Recently, the Annual Report of the Departments of Health and Human Services and Justice was released, highlighting health care fraud and abuse control for fiscal year (FY) 2020. According to the report, the Department of Justice (DOJ) recouped almost $2 billion ($1.8 billion) in connection with healthcare fraud allegations. As a result of those efforts and efforts from preceding years, nearly $3.1 billion was returned to the Federal Government and private individuals.
Since the start of the COVID-19 public health emergency in March 2020, the Centers for Medicare and Medicaid Services (CMS), the United States Department of Health and Human Services Office of Inspector General (HHS OIG), and other law enforcement agencies worked together to investigate and prosecute healthcare fraud from select risk areas, including unnecessary laboratory testing related to COVID-19, genetic sequencing, and cardiac panels.
In FY 2020, the DOJ opened 1,148 new criminal health care fraud investigations and federal prosecutors filed criminal charges in 412 cases involving 679 defendants. A total of 440 defendants were convicted of health care fraud related crimes during the year. DOJ also opened 1,079 new civil health care fraud investigations and had 1,498 civil health care fraud matters pending at the end of the fiscal year.

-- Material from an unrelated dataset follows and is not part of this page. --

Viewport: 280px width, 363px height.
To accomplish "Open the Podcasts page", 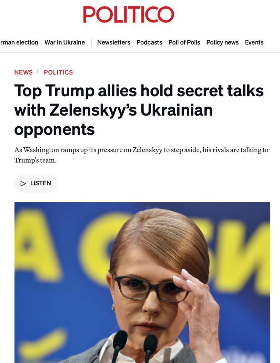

Since March 2020, United States Attorneys Offices have been actively pursuing pandemic-related fraud, including using civil injunctions to shut down fraudsters peddling phony cures, prosecuting COVID-19-related scams, investigating failure of care at nursing facilities impacted by COVID-19, and investigating False Claims Act matters alleging fraud on Medicare and Medicaid related to the pandemic or stimulus health care funding.
The report cited the following as some examples of notable fraud cases:
- The Medicine Shoppe/Advantage Pharmacy investigations, in which four Districts coordinated a large investigation of compounded drug fraud, resulting in 40 convictions to date
- The Practice Fusion EHR case, which resulted in a $145.0 million payment to resolve criminal and civil liability. The investigation arose from evidence discovered by a USAO and is the first case involving kickbacks paid by a pharmaceutical manufacturer to an EHR company and
- Several large pharmaceutical pricing cases brought under the FCA and AKS based on allegations of price-fixing and market allocation in the generic pharmaceutical industry.
HHS OIG Investigations
In FY 2020, investigations conducted by HHS’s Office of Inspector General (HHS-OIG) resulted in 578 criminal actions against individuals or entities that engaged in crimes related to Medicare and Medicaid, and 781 civil actions, which include false claims and unjust-enrichment lawsuits filed in federal district court, civil monetary penalties (CMP) settlements, and administrative recoveries related to provider self-disclosure matters. HHS-OIG also excluded 2,148 individuals and entities from participation in Medicare, Medicaid, and other federal health care programs. Among these were exclusions based on criminal convictions for crimes related to Medicare and Medicaid (891) or to other health care programs (316), for patient abuse or neglect (230), and as a result of state health care licensure revocations (509). HHS-OIG also issued numerous audits and evaluations with recommendations that, when implemented, would correct program vulnerabilities and save Medicare and Medicaid funds.
According to the report, during FY 2020, HHS-OIG issued 178 audit reports and 44 evaluations, resulting in 689 new recommendations issued to HHS operating divisions. HHS operating divisions also implemented 286 recommendations during FY 2020.
The report also gives a preview of what’s to come, saying that in 2021 and 2022, DOJ will have more resources, more complete data, and therefore “more effective and efficient oversight of healthcare fraud.” It’s anticipated that this increase will have a “steady increase in healthcare related audits, inspections, and investigations.”